There have been multiple explanations of Karl’s trip to Virginia. Most of them claim that Karl, upon landing in Philadelphia, was called on a mission to Virginia. There is a wonderful story told by the Maeser family that while in Richmond, Karl entered a music store where a man wanted to hear the piano played before purchasing it, but the worker who normally played was not available, so Karl volunteered to play it for him. The man purchasing the piano turned out to be John Tyler, former US president, who thereupon asked Karl to teach his children. There is good reason to believe that this story of Maeser teaching the Tyler children is true—two references were made to this fact while Maeser was living, and he never corrected them (he was one, by disposition, who likely would have, were they not true). I therefore wanted to find some verification from the Tyler side of this story. I found no success while researching in the Tyler Papers at the Library of Congress because many of his most important papers were destroyed when Richmond was burned during the Civil War. My trip to Richmond was not very helpful either.
In July 2012, I became aware that the largest collection of correspondence from the Tyler family was housed at the College of William and Mary. The library offered an opportunity to hire one of their researchers for twenty-five dollars per hour for up to two hours. I carefully reviewed the holdings and hired a researcher to examine them for me. The very last letter on my list was successful. It was a letter that President Tyler’s wife, Julia, wrote to her mother on April 12, 1858. It described a visit she had made to Mr. and Mrs. Clopton in which she learned of a German music master who was teaching piano. The letter contained precious details about him and confirmed that he was going to teach their daughter the next day.
As a part of this search, I found a connection between Maeser and the Godbeites (an offshoot of The Church of Jesus Christ of Latter-day Saints) that previously had been unnoticed by Maeser researchers. James Cobb, with whom Maeser had taught and baptized, had supported the Godbeites while living in the Maeser home as Karl was serving a mission in Switzerland. This added an extra tension to the family in Karl’s absence.
Another exciting find for me was a short statement in Franklin D. Richards’s journal on July 29, 1887: “I delivered to Professor K. G. Maeser the conclusion of Prests. Cannon & Smith as to the Prof’s proposition to extend his labor to various other stakes—approved if practicable.” This confirmed that Maeser had actually proposed a plan to the First Presidency regarding the establishment of the Church Educational System and that it was approved by them. I wondered why Elder Richards mentioned only the approval of President John Taylor’s First and Second Counselors. Then I realized that Richards was reporting to Brother Maeser on the day of President Taylor’s funeral. The Church Educational System was not formally established until 1888.

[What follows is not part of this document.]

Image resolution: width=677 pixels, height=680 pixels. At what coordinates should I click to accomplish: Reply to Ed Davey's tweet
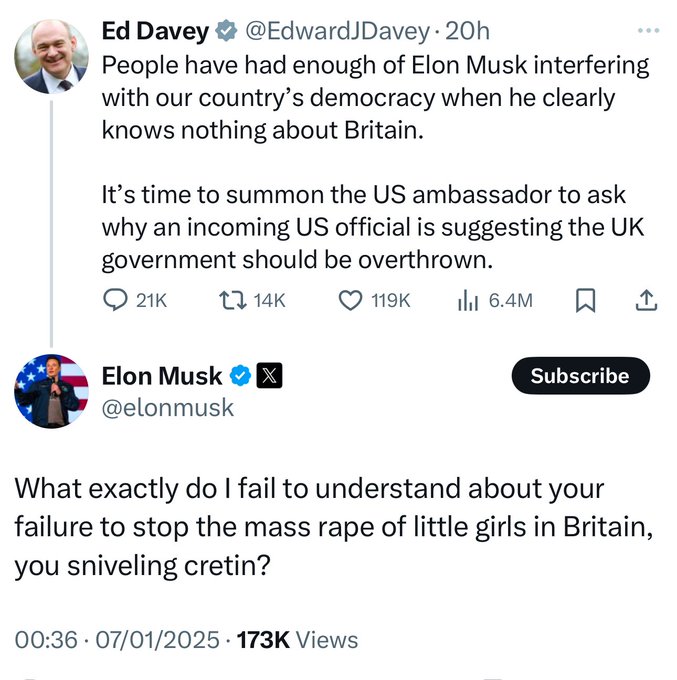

There can be little doubt that a man as conscientious about record keeping as Brother Maeser would have kept a journal, but while there are a few references to it, the journal itself has not been found. This makes the task of writing this book even more difficult. Fortunately, though, wherever Maeser went, he tended to attract the interest of the press. Newspapers reported lectures he gave early in his career before he met Mormon missionaries; when reporters discovered that he had joined The Church of Jesus Christ of Latter-day Saints, it became a significant news item in the German press. In 1857, a reporter actually came on board the ship that brought the Maesers to the United States, and the New York Times reported the first conference he attended, held in New Jersey, at which he spoke. Though he was inaccurately referred to by numerous names (Maier, Mercer, Mainer, Mazer, Masser, and so forth), newspapers reported other conferences in Philadelphia at which he participated, and the New York Times even announced the opening of the first school he organized in Salt Lake City in 1860.
These and other discoveries reinforced to me that Maeser’s life was directed by a divine purpose. The details in these discoveries reveal the depth of his commitments and the scope of his vision.
During the process of writing this book, I made two trips to Meissen, Germany, Karl’s birthplace. During our first visit, my wife and I met Mayor Olaf Raschke. Since my wife was serving on the Provo City Council, we were able to strengthen the ties between the two sister cities. While there, I spent some time in the archives in Dresden, specifically to find records of Karl’s attendance at the Kreuzschule.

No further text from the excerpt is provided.